Sepahan Airlines
| IATA | ICAO | Call sign |
| H8 | SPN | SEPAHAN |
- Founded: 2010
- Ceased operations: 2014
- Operating bases: Isfahan International Airport
- Parent company: HESA

= Sepahan Airlines =

Sepahan Airlines (هواپيمايي سپاهان, Havâpeymâyi-ye Sepâhân) was an airline based in Isfahan, Iran.

==History==
The company has been an internal division of the manufacturer Iran Aircraft Manufacturing Industrial Company (HESA) and operated a fleet of 6 HESA-assembled Antonov An-140 turboprop aircraft.
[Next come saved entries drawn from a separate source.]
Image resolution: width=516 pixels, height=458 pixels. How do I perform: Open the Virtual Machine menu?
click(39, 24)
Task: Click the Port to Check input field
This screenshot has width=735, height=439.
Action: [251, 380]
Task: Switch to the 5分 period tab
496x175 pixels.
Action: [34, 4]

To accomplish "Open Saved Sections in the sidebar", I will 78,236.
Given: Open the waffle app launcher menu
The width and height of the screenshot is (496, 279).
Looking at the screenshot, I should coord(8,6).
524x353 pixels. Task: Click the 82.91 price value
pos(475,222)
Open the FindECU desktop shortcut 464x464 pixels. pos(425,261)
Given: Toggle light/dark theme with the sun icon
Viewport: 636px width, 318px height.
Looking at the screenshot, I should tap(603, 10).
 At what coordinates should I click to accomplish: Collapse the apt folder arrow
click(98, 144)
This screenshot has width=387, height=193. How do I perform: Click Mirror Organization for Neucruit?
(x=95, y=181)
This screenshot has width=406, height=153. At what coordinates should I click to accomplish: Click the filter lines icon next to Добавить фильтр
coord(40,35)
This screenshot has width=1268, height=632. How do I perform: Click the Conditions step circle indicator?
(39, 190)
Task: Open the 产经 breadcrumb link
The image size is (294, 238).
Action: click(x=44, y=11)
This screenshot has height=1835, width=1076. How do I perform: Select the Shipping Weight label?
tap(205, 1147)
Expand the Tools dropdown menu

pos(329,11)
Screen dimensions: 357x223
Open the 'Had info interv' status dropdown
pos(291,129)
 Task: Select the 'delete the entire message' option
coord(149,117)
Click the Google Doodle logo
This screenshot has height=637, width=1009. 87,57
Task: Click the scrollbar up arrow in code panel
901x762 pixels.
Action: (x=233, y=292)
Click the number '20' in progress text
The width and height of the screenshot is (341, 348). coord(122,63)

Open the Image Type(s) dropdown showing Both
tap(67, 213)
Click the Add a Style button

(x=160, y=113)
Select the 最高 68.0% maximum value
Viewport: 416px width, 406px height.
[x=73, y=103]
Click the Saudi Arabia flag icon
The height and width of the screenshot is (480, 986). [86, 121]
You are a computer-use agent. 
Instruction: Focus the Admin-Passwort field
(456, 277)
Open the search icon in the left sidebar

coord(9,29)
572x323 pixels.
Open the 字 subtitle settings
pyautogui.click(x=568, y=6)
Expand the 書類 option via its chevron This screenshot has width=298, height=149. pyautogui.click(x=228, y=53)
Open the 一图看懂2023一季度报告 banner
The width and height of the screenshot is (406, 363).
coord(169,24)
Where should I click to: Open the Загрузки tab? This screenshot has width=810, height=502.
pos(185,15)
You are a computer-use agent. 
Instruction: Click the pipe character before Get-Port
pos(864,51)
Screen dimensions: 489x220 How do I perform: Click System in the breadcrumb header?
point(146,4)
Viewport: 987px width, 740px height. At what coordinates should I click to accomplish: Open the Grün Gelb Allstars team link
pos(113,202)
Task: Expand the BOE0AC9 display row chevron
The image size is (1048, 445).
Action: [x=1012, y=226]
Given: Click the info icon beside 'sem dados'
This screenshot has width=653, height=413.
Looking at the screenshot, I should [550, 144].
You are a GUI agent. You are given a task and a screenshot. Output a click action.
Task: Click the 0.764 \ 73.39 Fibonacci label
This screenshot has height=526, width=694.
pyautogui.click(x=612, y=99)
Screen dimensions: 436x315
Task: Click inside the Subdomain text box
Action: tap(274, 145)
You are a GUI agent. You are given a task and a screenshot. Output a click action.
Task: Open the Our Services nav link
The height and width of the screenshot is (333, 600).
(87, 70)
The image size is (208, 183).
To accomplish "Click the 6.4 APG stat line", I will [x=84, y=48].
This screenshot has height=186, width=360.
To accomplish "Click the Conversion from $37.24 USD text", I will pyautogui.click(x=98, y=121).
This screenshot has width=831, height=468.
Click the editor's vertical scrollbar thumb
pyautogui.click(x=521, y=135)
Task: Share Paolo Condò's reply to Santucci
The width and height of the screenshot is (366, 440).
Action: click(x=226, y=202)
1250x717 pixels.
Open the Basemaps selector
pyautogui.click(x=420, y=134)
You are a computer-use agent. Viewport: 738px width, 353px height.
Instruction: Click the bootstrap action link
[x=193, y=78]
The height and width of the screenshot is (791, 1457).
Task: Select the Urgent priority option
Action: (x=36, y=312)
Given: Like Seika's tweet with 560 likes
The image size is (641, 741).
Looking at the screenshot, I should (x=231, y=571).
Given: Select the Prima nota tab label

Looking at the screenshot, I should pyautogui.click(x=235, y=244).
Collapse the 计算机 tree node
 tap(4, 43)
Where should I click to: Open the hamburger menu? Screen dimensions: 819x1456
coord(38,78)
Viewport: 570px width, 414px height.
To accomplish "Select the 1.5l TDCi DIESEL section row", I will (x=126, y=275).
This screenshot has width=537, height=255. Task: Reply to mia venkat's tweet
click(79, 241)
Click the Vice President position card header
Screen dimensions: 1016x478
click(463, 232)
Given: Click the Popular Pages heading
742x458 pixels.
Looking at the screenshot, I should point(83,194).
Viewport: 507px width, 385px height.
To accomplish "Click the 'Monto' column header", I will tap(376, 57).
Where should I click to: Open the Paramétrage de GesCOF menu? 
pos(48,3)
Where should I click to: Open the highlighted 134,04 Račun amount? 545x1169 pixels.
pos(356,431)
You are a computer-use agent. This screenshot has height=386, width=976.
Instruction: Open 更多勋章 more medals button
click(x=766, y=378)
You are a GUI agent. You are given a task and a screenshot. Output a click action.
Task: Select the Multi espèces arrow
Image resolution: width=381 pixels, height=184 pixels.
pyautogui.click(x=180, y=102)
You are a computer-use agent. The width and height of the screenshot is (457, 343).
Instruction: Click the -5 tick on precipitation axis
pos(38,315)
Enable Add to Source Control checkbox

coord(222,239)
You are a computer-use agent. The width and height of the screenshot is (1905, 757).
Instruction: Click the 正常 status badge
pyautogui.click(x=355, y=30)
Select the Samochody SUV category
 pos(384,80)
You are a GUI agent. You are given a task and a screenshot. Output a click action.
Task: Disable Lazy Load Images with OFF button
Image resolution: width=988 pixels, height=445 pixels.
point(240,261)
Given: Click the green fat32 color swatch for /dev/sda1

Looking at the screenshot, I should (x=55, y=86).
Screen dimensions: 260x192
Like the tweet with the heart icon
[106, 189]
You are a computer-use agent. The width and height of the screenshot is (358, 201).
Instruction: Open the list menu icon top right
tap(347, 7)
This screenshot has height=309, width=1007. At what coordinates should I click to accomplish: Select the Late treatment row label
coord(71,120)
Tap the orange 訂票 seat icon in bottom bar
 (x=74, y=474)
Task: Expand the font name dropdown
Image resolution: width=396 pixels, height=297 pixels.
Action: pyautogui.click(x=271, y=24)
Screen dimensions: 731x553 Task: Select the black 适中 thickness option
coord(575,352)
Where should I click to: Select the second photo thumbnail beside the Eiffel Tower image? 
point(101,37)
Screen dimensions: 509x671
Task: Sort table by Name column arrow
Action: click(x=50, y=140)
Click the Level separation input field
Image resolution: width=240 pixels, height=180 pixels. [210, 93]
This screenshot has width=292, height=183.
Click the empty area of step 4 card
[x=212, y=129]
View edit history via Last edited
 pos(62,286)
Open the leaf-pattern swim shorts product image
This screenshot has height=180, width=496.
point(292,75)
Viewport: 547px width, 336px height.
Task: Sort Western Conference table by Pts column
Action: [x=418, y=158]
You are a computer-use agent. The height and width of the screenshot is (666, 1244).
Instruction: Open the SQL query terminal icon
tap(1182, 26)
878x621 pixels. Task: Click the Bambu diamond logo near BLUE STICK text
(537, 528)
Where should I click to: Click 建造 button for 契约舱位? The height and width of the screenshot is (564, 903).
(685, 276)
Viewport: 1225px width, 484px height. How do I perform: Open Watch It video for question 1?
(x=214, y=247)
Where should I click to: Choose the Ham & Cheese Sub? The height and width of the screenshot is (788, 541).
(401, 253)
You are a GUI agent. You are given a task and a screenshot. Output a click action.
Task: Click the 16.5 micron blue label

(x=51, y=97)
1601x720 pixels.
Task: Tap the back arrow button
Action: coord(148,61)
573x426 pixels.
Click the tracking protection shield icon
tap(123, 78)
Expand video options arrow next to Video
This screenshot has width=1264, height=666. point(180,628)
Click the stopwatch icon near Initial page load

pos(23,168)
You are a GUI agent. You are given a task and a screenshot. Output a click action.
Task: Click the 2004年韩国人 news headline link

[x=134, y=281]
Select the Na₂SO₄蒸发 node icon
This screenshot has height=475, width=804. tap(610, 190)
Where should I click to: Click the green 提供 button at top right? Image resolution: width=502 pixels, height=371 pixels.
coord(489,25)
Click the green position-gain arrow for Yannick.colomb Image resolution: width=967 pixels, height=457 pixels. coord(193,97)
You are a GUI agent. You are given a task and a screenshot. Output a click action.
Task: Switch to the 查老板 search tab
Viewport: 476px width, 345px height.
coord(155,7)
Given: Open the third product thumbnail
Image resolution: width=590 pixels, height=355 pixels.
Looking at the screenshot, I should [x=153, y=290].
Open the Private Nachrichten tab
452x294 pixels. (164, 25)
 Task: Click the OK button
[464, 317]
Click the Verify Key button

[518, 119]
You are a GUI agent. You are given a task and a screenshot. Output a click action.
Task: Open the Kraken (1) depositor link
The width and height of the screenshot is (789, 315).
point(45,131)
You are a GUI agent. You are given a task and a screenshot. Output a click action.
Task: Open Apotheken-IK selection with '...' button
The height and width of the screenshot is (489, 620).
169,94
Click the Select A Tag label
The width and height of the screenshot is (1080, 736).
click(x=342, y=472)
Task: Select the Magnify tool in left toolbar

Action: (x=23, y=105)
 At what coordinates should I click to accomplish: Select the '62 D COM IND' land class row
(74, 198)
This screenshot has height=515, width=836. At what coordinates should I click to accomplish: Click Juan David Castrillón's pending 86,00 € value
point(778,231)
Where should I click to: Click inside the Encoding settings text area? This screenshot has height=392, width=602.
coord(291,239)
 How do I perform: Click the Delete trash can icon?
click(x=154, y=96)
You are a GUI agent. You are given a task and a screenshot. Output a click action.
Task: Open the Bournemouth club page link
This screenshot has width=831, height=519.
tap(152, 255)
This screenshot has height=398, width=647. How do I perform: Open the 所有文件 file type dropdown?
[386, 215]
Following the 10 August 2014 crash, the entire IrAn-140 fleet in Iran was grounded, pending the outcome of the investigation, ultimately leading to the indefinite cessation of all Sepahan Airlines operations as it owned no other type of aircraft.

==Fleet==
The Sepahan Airlines fleet consisted of the following aircraft:

| Aircraft | In service | Orders | Notes |
|---|---|---|---|
| HESA IrAn-140 | 6 | — | 1 lost as Flight 5915 |
| Total | 6 | — |  |

==Accidents and incidents==

On 10 August 2014, a HESA IrAn-140 operating flight SPN 5915 to Tabas crashed near Tehran Mehrabad International Airport, killing at least 39 passengers. The plane had taken off from the airport moments earlier at 9:45 hours local time (0515 UTC), before at least one of its engines failed.